The downward-frowning artifacts observed in the previous section have a great influence on seismic angle-domain processing. They can destort the final image when we stack over the angle and azimuth axes, generating fake reflectors that can lead to misinterpretation. They can also affect the accuracy of residual-moveout-based velocity analysis, since with those frowning curves, it is difficult to predict the residual moveout acurately. There are four possible methods to get rid of those artifacts in angle gathers:

1.
Define a non-linear transformation in the subsurface-offset domain to get an artifact-free angle gather.
2.
Densely interpolate the data before migration. This data-space interpolation is very helpful if the velocity structure is simple, but helps little when the velocity structure is complex.
3.
Apply image-space interpolation. By assuming that reflectivities are changing smoothly along angles and azimuths and that any abrupt changes in amplitudes are caused by poor illumination or poor sampling, we can run least-squares inversion with regularization in the angle domain by smoothing along angles and azimuths to attenuate those artifacts Prucha et al. (2000). Or equivalently, we can run least-squares inversion with differential-semblence regularization in the subsurface-offset domain Tang (2006); Valenciano (2006). Both these methods are effective but computationally demanding.
4.
Apply selective stacking by designing filters or weighting functions that ignore those artifacts, stacking only angles and azimuths with good illumination and dense sampling.

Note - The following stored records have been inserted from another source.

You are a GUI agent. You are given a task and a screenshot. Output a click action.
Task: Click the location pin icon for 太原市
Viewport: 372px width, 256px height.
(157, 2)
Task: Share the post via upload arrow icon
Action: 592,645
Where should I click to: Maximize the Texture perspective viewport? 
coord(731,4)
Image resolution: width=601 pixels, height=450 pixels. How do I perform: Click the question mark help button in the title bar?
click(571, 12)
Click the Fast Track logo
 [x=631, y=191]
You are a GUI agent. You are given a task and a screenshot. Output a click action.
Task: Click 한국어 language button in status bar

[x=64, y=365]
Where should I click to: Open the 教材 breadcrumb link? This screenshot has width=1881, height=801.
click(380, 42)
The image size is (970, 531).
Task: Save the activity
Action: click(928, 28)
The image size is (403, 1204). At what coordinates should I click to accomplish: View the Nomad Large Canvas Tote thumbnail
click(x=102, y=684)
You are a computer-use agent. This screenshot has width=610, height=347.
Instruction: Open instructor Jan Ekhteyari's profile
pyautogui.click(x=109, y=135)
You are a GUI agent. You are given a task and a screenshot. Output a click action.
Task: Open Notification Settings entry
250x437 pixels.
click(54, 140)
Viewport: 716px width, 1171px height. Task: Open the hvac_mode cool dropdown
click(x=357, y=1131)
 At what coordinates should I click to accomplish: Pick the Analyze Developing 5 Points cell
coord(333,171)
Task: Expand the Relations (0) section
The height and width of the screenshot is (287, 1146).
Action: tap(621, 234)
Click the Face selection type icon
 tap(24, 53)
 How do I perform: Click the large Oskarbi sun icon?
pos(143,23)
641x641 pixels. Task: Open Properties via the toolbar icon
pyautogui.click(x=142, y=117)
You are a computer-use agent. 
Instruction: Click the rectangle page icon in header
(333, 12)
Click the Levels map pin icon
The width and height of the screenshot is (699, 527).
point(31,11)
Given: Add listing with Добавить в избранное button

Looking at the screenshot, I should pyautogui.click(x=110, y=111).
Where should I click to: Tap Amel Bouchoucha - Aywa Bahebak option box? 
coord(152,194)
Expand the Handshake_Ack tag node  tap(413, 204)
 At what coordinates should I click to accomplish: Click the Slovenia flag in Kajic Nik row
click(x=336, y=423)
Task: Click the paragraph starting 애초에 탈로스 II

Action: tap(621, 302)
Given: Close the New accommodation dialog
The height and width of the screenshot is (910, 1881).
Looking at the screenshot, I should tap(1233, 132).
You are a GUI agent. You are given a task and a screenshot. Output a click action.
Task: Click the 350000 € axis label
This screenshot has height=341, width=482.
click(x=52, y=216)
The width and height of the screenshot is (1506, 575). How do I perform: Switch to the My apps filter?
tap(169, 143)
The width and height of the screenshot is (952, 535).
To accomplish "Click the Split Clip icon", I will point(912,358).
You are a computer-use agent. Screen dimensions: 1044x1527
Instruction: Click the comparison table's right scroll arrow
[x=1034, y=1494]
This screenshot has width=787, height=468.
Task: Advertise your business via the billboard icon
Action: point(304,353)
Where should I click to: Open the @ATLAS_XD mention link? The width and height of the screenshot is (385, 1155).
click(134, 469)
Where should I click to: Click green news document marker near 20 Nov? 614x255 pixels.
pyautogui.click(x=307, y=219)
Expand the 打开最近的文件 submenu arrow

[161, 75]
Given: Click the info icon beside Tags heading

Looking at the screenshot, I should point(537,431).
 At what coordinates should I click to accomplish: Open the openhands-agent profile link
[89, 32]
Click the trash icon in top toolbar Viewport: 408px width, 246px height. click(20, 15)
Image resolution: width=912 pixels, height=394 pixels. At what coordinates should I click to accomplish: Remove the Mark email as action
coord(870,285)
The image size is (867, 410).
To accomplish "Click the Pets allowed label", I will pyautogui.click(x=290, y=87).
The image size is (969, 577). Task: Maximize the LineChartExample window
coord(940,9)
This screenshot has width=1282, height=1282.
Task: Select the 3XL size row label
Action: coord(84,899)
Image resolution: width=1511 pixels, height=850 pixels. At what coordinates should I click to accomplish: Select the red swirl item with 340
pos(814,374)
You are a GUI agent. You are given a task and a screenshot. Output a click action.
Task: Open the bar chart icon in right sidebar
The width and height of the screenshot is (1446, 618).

In this paper, I will concentrate mainly on the fourth method and describe a simple but effective way to design the weighting functions. As we know, when migrating with the correct migration velocity and with densely sampled and infinite recording geometry, the events in ADCIGs are aligned horizontally. In 2-D there are horizontal lines in the angle domain; in 3-D there are flat planes in the angle and azimuth domain, because with infinite acquisition geometry, all angles and azimuths should be illuminated. When we don't have densely sampled and infinite recording geometry, there are holes in the line in the 2-D case or holes in the plane in the 3-D case. The shape of holes can be fairly irregular, depending on the recording geometry and the geological structure of the subsurface. The goal of the method is to attenuate the artifacts and enhance the signal-to-noise ratio of the final image by stacking only those angles and azimuths that are well illuminated. I first compute the envelope of the 3-D angle gather, then apply 3-D local smoothing based on equation (7) to the computed envelope to get the weighting function,  
 \begin{displaymath}
W(z, \gamma, \beta) = \frac{1}{2L+1}\sum_{j=-L}^{L}s(j)E(z+j\Delta z, \gamma+j\Delta\gamma, \theta+j\Delta\beta),\end{displaymath} (7)
where W is the weighting function for a particular CMP location. It is a function of depth z, reflection angle $\gamma$ and reflection azimuth $\beta$. E is the envelope function, which can be computed via Hilbert transform. L is the half length of the moving window, and s(j) determines the shape of the smoothing operator. In this paper I use a 3-D local boxcar smoothing operator, so s(j)=1. A more sophisticated smoothing operator, such as a 3-D local Gaussian smoothing operator, could also be applied.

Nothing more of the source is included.